Cześć!
Już jakiś czas temu zdobyłem na pchlim targu Amigę 500, której nie chciał Niemiec. Bardzo ładny komplet - oprócz Amigi dodatkowa stacja dyskietek, myszka, pudło z dyskietkami, kabel Euro i joystick. W samej Amidze rozszerzenie pamięci do 1MB, które w celach diagnostycznych wymontowałem.
Amiga niestety nie startuje. Po podłączeniu do telewizora i włączeniu zasilania w 2/3 przypadków pojawia się czarny ekran (mój telewizor przykrywa brak sygnału niebieską planszą, więc wiem, że oznaka życia jest). Co któryś start nie pojawia się nic, chociaż sam sprzęt zachowuje się tak samo, jak przy czarnym ekranie. Telewizor podłączony jest przez konwerter do eurozłącza, ale na wyjściu mono dzieje się to samo.
Po włączeniu zasilania załącza się na moment napęd dyskietek - słyszę krótki ruch głowicy. Po włożeniu dyskietki przez moment też coś się zakręca, ale to by było na tyle z oznak życia.
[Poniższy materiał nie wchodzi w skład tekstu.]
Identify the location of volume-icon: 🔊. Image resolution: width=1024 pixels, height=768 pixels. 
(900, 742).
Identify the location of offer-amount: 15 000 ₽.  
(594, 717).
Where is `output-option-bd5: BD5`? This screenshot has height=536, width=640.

Zewnętrzna stacja dysków dostaje przy starcie sygnał i coś tam się kręci.
2-3 sekundy po włączeniu zapala się czerwona dioda POWER. Klawisz Caps Lock jest wyłączony przy starcie, ale działa, gdy go na przemian wciskam (po 10 razach przestaje się zapalać).
Spróbowałem odpiąć stację dyskietek i odpalić Amigę. Na ekranie wciąż czarno, ale zapaliła się na stałe dioda DISK (zielona). Nic poza tym się nie pojawiło.
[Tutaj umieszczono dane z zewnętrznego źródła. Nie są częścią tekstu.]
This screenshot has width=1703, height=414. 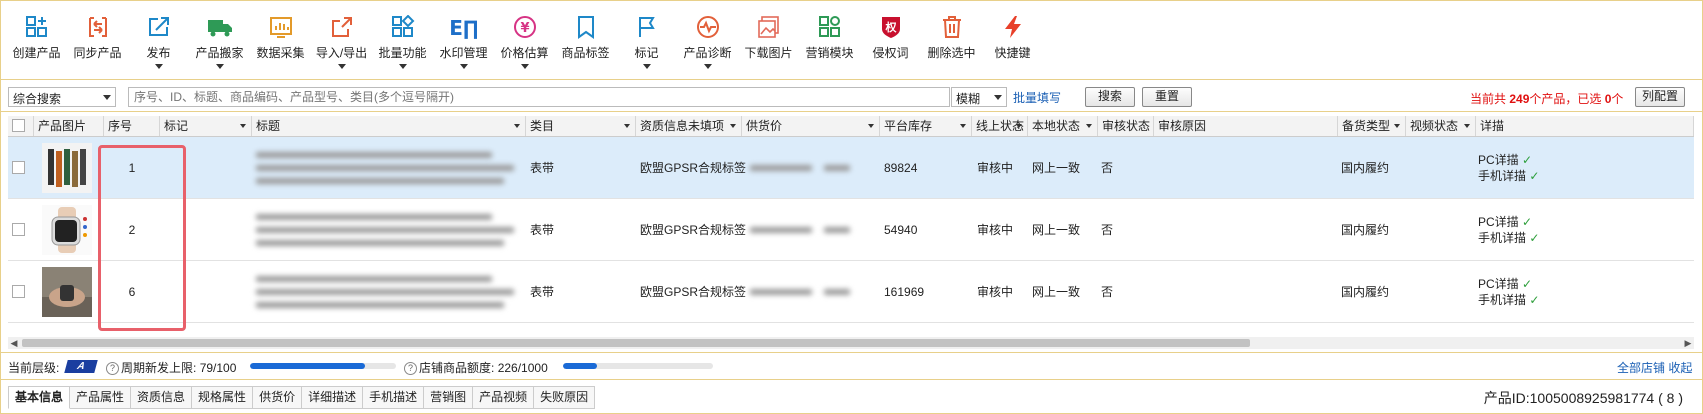 I want to click on tab-2: 资质信息, so click(x=162, y=398).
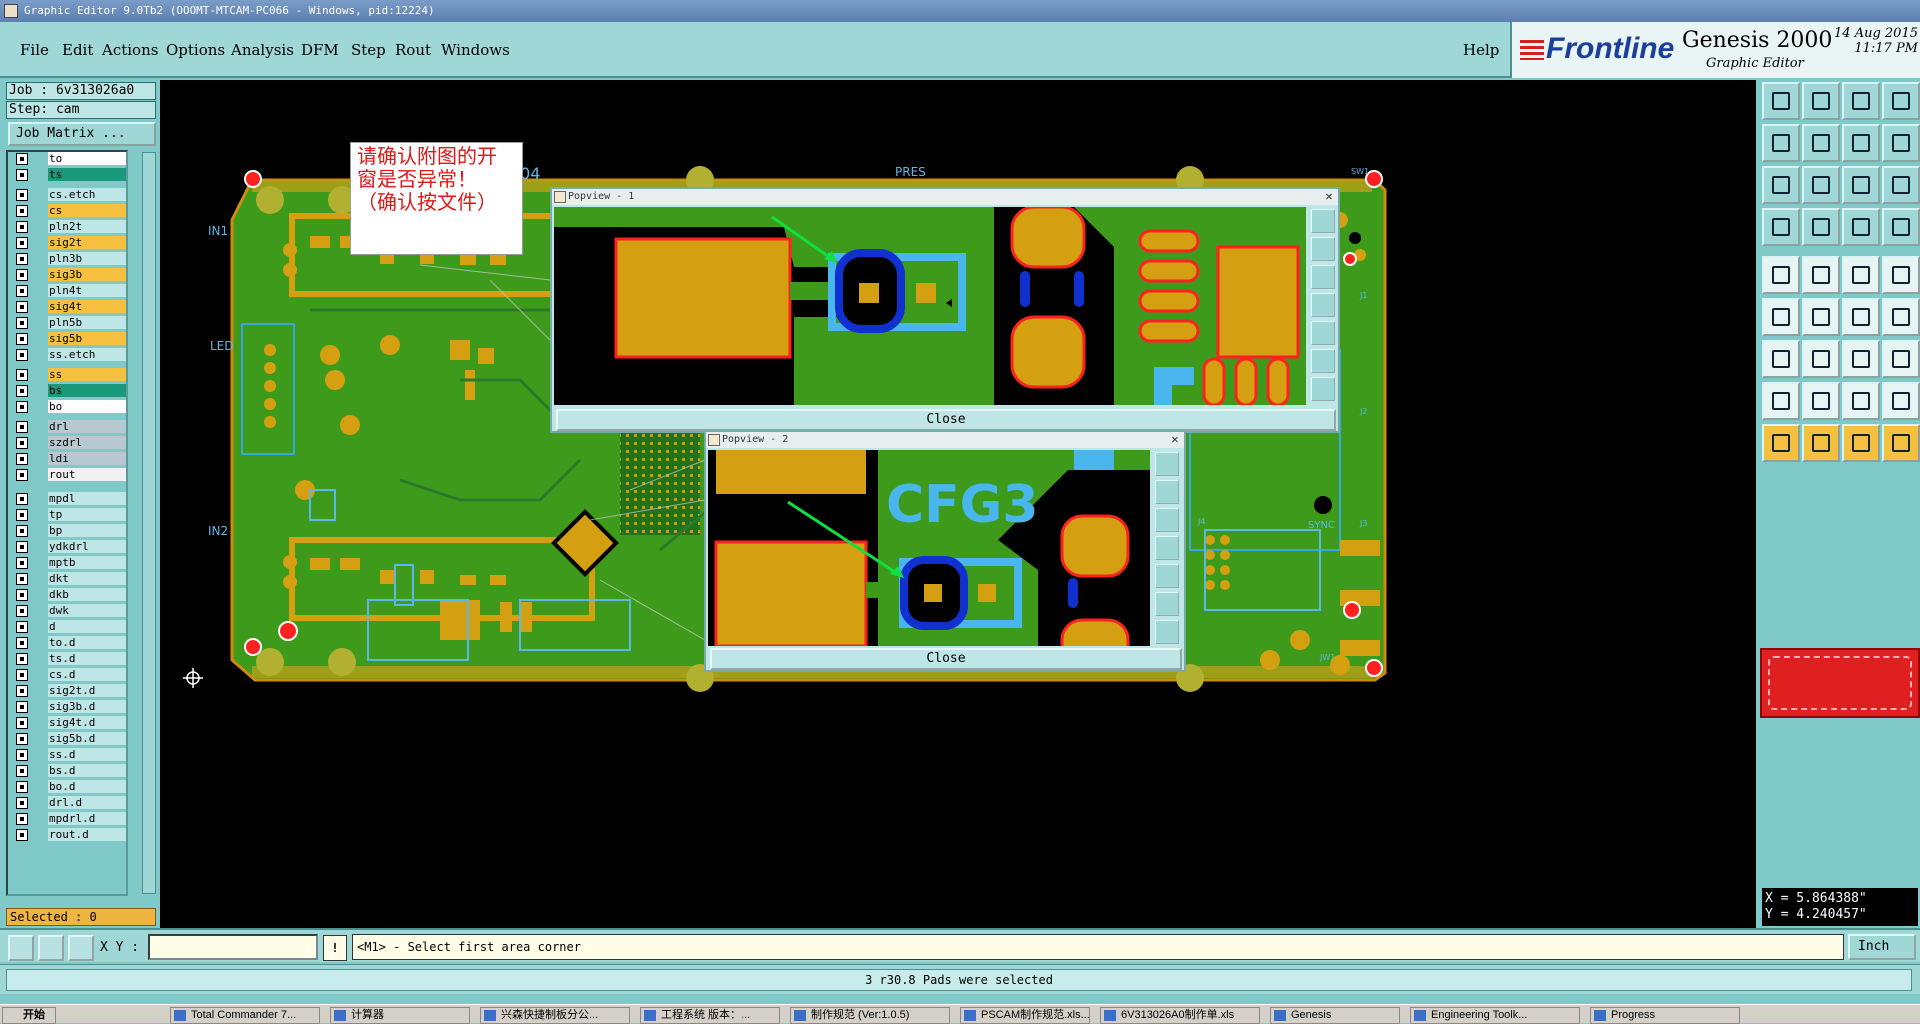  What do you see at coordinates (400, 1016) in the screenshot?
I see `taskbar-item: 计算器` at bounding box center [400, 1016].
Pamiętam że raz udało mi się ją uruchomić, ale to jakiś czas temu. Przeczytała normalnie dyskietkę i weszła do Workbencha. Teraz startowałem ją kilkadziesiąt razy i już nie dała znaku życia.
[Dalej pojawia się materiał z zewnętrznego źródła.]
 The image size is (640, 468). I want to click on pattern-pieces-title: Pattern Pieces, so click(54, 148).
Dociskałem układy scalone, ale nic poza tym. Boję się wyjmować bez potrzeby w obawie przed przypadkową iskrą
Piszę tutaj zanim wezmę do ręki lutownicę i zacznę przelutowywać podstawki pod układy, może ktoś rozpozna podobny do swojego problem i powstrzyma mnie, zanim będzie za późno :) Z góry dzięki!